Phosphorus is used for the formation of nucleic acids, membranes, and energy (ATP) in cells [40]. Deficiency of this nutrient can lead to variations in cellular biochemical synthesis [32]. Under N-augmented, but P-limited conditions (Table 4), the fraction of carbohydrate, lipid, and protein contents in the biomass was as follows: 40.4 ± 0.1, 4.1 ± 0.2, and 49.7 ± 0.1 %, respectively. Despite of decreased protein content from 58.9 to 49.7 % and the marginal increment of lipid content from 3 to 4.1 %, a noticeable enhancement in carbohydrate was also observed (from 25.2 to 40.4 %) when compared to control (Table 4). Corroborating with these findings, Chlorella sp. cultivated under low phosphorus concentrations (i.e., 32 μM) stimulated lipid accumulation (up to 23.6 %) as compared to cells grown in the presence of 240 μM of phosphorus [17]. In this latter study, protein content did not change significantly although its reduction was observed over time, and carbohydrate storage was inversely proportional to the phosphorus concentration tested. Results obtained with Skeletonema costatum showed that lipid content increased under P limitation but not for N limitation, whereas carbohydrate accumulated under both N- and P-deficient conditions and protein decreased significantly in comparison to cells grown in N- and P-rich culturing media [42]. Contrary to these studies, it was found that carbohydrate content of Dunaliella parva was significantly reduced in response to P limitation [43], which clearly emphasizes that the expected effects of stress-induced nutrient limitations on biochemical cellular composition are species dependent and not fully comprehended (Table 2).

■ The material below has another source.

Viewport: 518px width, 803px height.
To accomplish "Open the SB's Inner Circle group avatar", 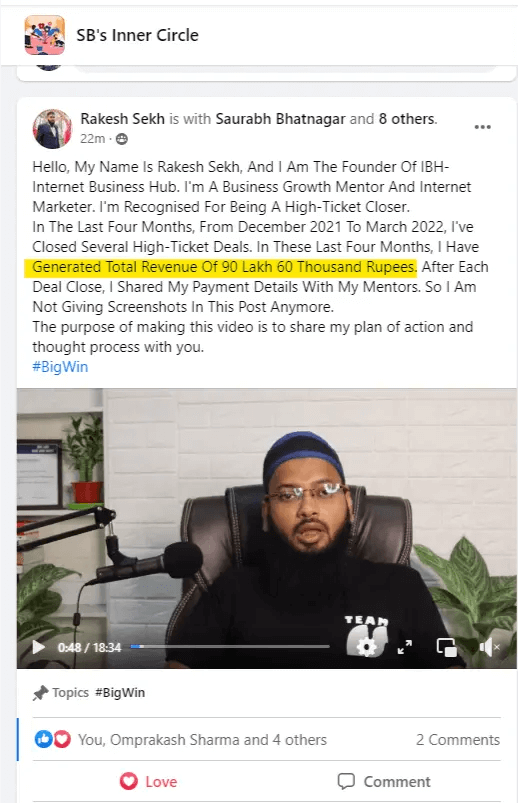I will (x=45, y=35).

Lipid accumulation in the microalgae polyculture consortium utilized in this work was significantly higher (p < 0.001) only when cells were transferred to N- and P-limited medium (Table 4). Under these growth conditions, lipid content was 5-fold higher increasing notably from 3 ± 0.5 to 16.3 ± 0.8 % (Fig. 2b). Incremental lipid accumulation of 3.7-fold in Chlorella protothecoides [18] and 2.2-fold in C. vulgaris [29] was also reported to occur under N- and P-limiting conditions. It is worth mentioning that cells became yellowish throughout the experimental time frame in the absence of these nutrients (Fig. 3), possibly due to conversion of chlorophyll into lipids [14]. The intracellular lipid accumulation over time in cells of Chlorella spp. was supported by microscopy analyses of cells stained with specific neutral lipid Nile red dye (Fig. 3).

Fig. 3
figure 3

In the absence of both N and P nutrients, the microalgae culture dominated by Chlorella spp. became yellowish over time (1, 10, 16, 20, and 25 days). The intracellular lipid content increased significantly as demonstrated with Nile red, a neutral dye for lipids (×1000 magnification). The bar markers represent 5 μm

Conclusions

Microalgae polyculture dominated by Chlorella spp. harvested from phycoremediation of nutrient-rich swine wastewater digestate showed high protein and carbohydrate content at the expenses of lipids. Nonetheless, it seems that carbohydrates and lipid contents can be significantly improved by straightforward operational process controlling N and P availability. Only in the absence of both N and P, lipid content increased from 3 to 16 %. Incremental lipid content can be particularly relevant for biodiesel industries as well as several other companies interested in the commercial value of algae-derived oil by-products. Regarding to harvesting methods, coagulation–flocculation with tannin led to lower protein and lipid amounts and higher carbohydrate content as compared to centrifugation. Further studies are required, however, to scrutinize the potential effects of harvesting methods on the physiology of microalgae biochemical composition changes.